In the below sections, we will by default use the following notations:

  • \(x_j^{(i)}\) is the \(j\)th input of the \(i\)th layer. In fully connected layers, all the inputs form a vector, thus we can use \(x_j^{(i)}\) to denote them. However, in convolutional layers, the inputs form a \(2\)d matrix, and in that case, we will use \(x_{kj}^{(i)}\) to denote the individual input. The formed vectors (in fully connected layers) or matrices (in convolutional layers) will be represented by \(X^{(i)}\).

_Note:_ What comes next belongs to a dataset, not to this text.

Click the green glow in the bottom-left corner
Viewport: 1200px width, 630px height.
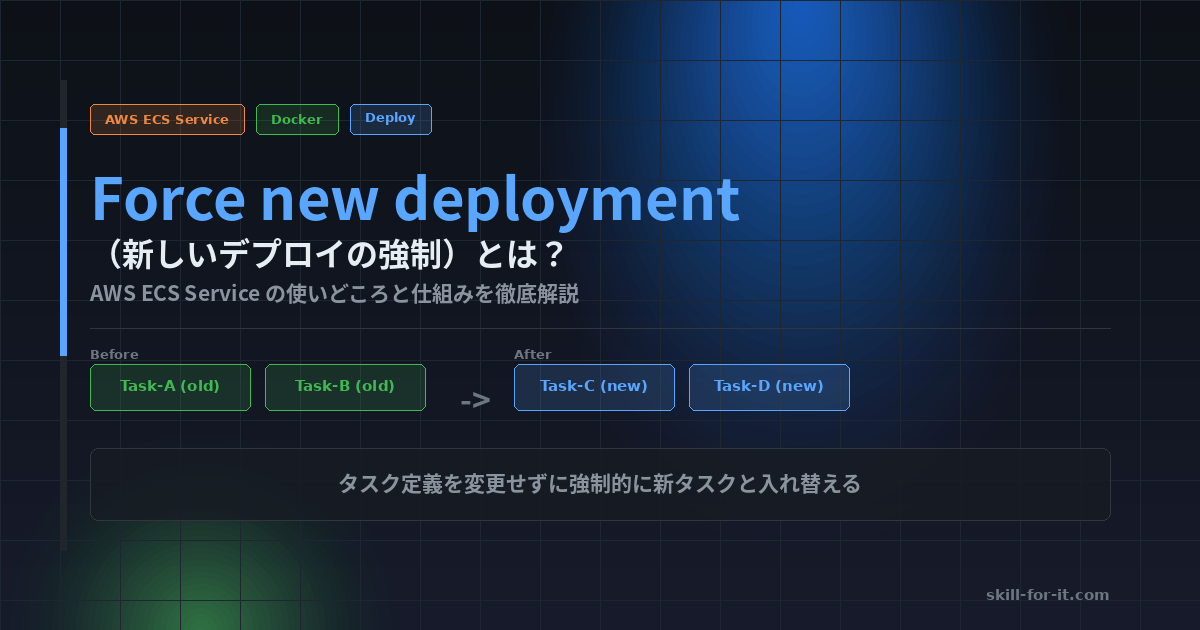190,600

  • \(\hat{y}_j^{(i)}\) is \(j\)th the output of the \(i\)th layer. If the \(i\)th layer is the last layer, there might be some corresponding ground truths. In this case, the ground truths will be denoted as \(y_j^{(i)}\). We will use \(\hat{Y}^{i}\) to denote the vector or matrix that contains all the outputs of the \(i\)th layer. Correspondingly, the vector or matrix of the ground truth will be denoted by \(Y^{(i)}\)

  • \(\ell\) is the value of loss function. In our classification model, we use the cross-entropy loss and it is defined as \(\ell = -\sum_{i}^{n}y_j^{(i)} log(\hat{y}_{j}^{(i)})\) where \(i\) is the index of the last layer. In regression models, it can be defined as \(\ell=\frac{1}{n}\sum_{i=1}^{n}(\hat{y}_i-y_i)^2\) (mean square loss). In the below examples, we will by default use the mean square loss as it is easier to compute.

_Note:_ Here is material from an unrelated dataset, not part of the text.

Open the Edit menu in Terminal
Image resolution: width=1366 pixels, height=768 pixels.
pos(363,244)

  • \(\nabla_{X}f\) refers to the derivative of function \(f\) with respect to \(X\), i.e. \(\nabla_{X}f=\frac{\partial f}{\partial X}\). In the following sections, we will use \(\nabla^{(i)}\) to represent the gradient of the loss value with respect to the output of the \(i\)th layer. Formally, we have \(\nabla^{(i)}\)=\(\frac{\partial\ell}{\partial \hat{Y}^{(i)}}\). Since the output of the \(i\)th layer is also the input of the \((i+1)\)th layer, we also have \(\nabla^{(i)}=\frac{\partial\ell}{\partial X^{(i+1)}}\). In case \(\nabla^{(i)}\) is a matrix, we will use \(\nabla^{(i)}_{kj}\) to denote the \((k,j)\) element in the matrix as well.

  • There are some other notations we need in the following sections: \(\mathbb{R}\) is for the set of real numbers, \(\mathbb{R}^{m\times n}\) is for an \(m\times n\) real matrix and \(\epsilon\) is a small enough real number.